The rebound in U.S. manufacturing could exert inflationary pressure, leading to market speculation that the Fed’s rate cut timing might be postponed. Consequently, the 10-year U.S. Treasury yield surged to its highest level in four months. The 10-year U.S. Treasury yield, a global benchmark for bond yields, rose 2 basis points (bp) (1bp = 0.01 percentage points) from the previous trading day to around 4.35%, the highest since November 27 last year (4.39%). The 2-year U.S. Treasury yield fluctuated around 4.69%, down 2bp. This sharp rise in Treasury yields weighed on the stock market.


Investors betting on a rate cut in June have decreased. According to the Chicago Mercantile Exchange (CME) FedWatch tool, the federal funds futures market on that day priced in about a 63% chance that the Fed would cut rates by 0.25 percentage points at the June Federal Open Market Committee (FOMC) meeting, down from over 70% a week ago.
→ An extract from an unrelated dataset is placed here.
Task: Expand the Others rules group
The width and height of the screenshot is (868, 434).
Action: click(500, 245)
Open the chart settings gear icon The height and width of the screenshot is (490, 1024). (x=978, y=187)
While the market still leans toward a June rate cut, some investors have begun to question the likelihood of a cut in June.


Gargi Chadha, Head of Investment Strategy at BlackRock, said, "Our base case is that the Fed plans a soft landing and begins rate cuts in the second half of the year," adding, "Since downside risks to economic growth have diminished, it seems more likely that the Fed will cut rates twice rather than four times this year."
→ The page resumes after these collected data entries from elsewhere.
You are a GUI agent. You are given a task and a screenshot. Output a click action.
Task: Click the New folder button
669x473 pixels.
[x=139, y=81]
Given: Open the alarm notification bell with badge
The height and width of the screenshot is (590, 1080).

The number of job openings in the U.S. for February, released that day, remained similar to the previous month. According to the U.S. Department of Labor’s February Job Openings and Labor Turnover Survey (JOLTS), the number of job openings last month was 8.8 million, the same as in January, matching market expectations.


Fed officials continued their public remarks that day. Mary Daly, President of the San Francisco Fed, said she expects three rate cuts this year but sees no urgent reason to lower rates at present.
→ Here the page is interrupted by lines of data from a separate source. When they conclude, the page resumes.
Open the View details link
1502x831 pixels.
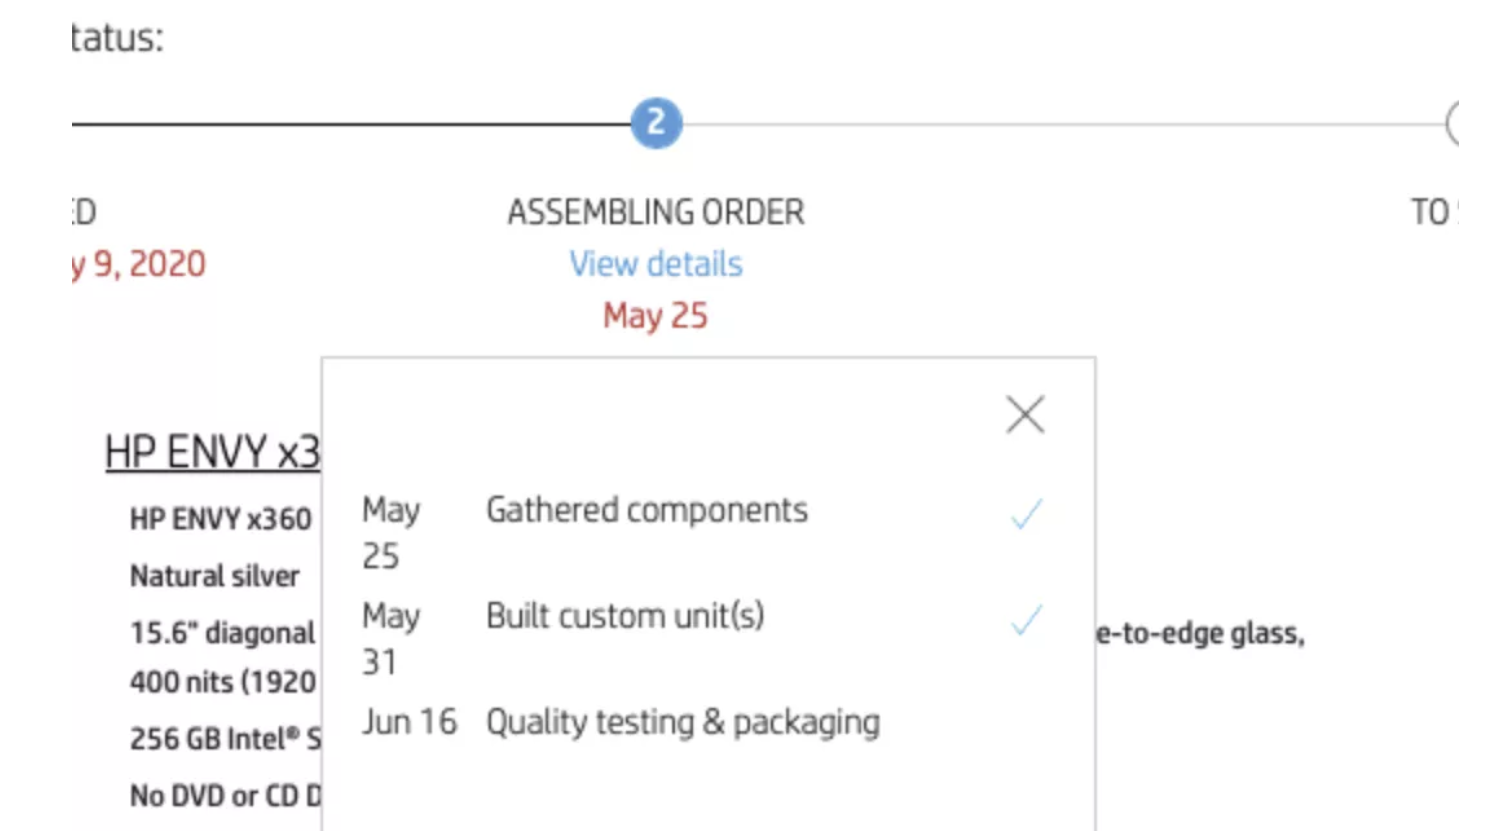pos(656,264)
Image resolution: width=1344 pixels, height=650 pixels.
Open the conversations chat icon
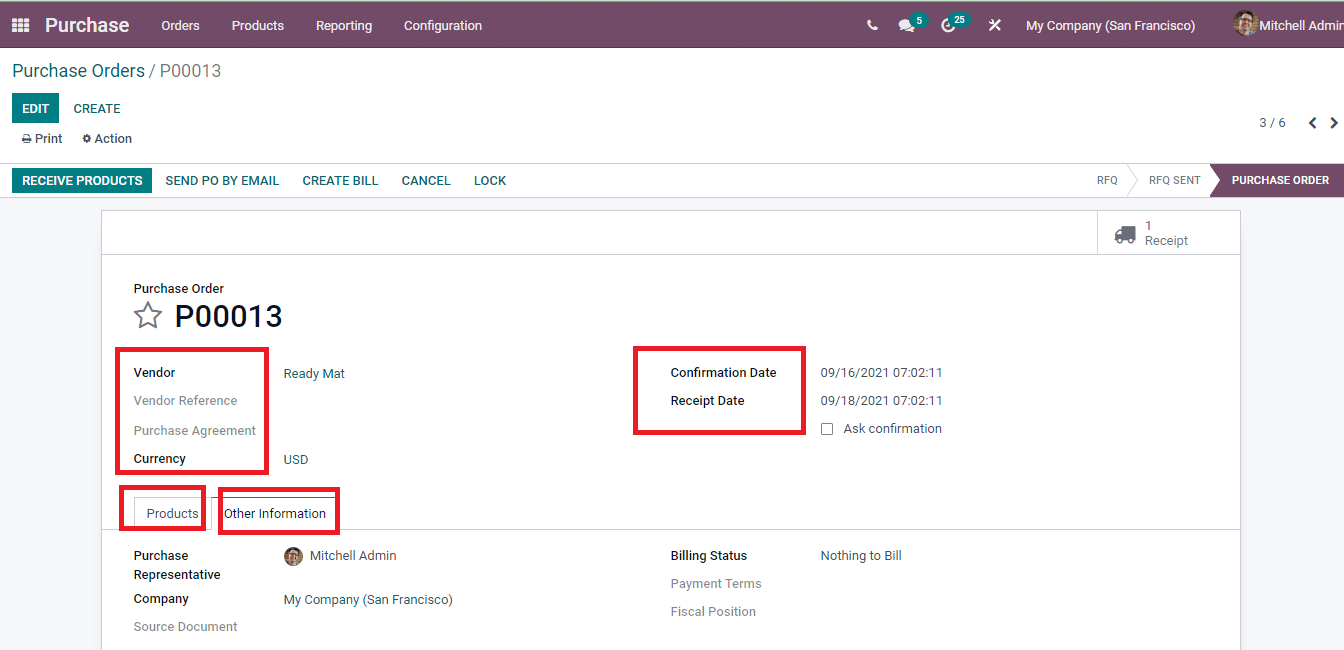coord(907,26)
The employment report for March, to be released by the U.S. Department of Labor on the 5th, is the most closely watched employment indicator. With February’s Personal Consumption Expenditures (PCE) inflation not deviating from market expectations and manufacturing showing unexpected expansion, the upcoming employment data is expected to provide clues about the Fed’s rate path. The market expects nonfarm payrolls to increase by 205,000 in March, a significant decrease from February’s 275,000. The unemployment rate for March is expected to remain steady at 3.9%, the same as in February.


Earlier, on the 3rd, the private employment data for March from ADP, a private employment information company, will be released.


On the 3rd, Fed Chair Powell is also scheduled to make further remarks.


By individual stocks, Tesla fell 4.9% following disappointing vehicle delivery figures for the first quarter. Tesla announced that vehicle deliveries from January to March this year totaled 386,810 units, down 8.5% from 422,875 units in the same period last year and significantly below the expert forecast of 457,000 units compiled by market research firm FactSet. This is the first time Tesla’s vehicle deliveries have declined in four years since the COVID-19 pandemic began in 2020. Other tech stocks also underperformed. Nvidia dropped 1.01%, while Microsoft (MS) and Alphabet, Google’s parent company, fell 0.74% and 0.4%, respectively.


International oil prices hit a five-month high due to supply concerns amid geopolitical tensions. Brent crude closed at $88.92 per barrel, up $1.50 (1.7%) from the previous trading day. During the session, it briefly surpassed $89, marking the highest level in five months since October last year. West Texas Intermediate (WTI) crude closed at $85.15 per barrel, up $1.44 (1.7%).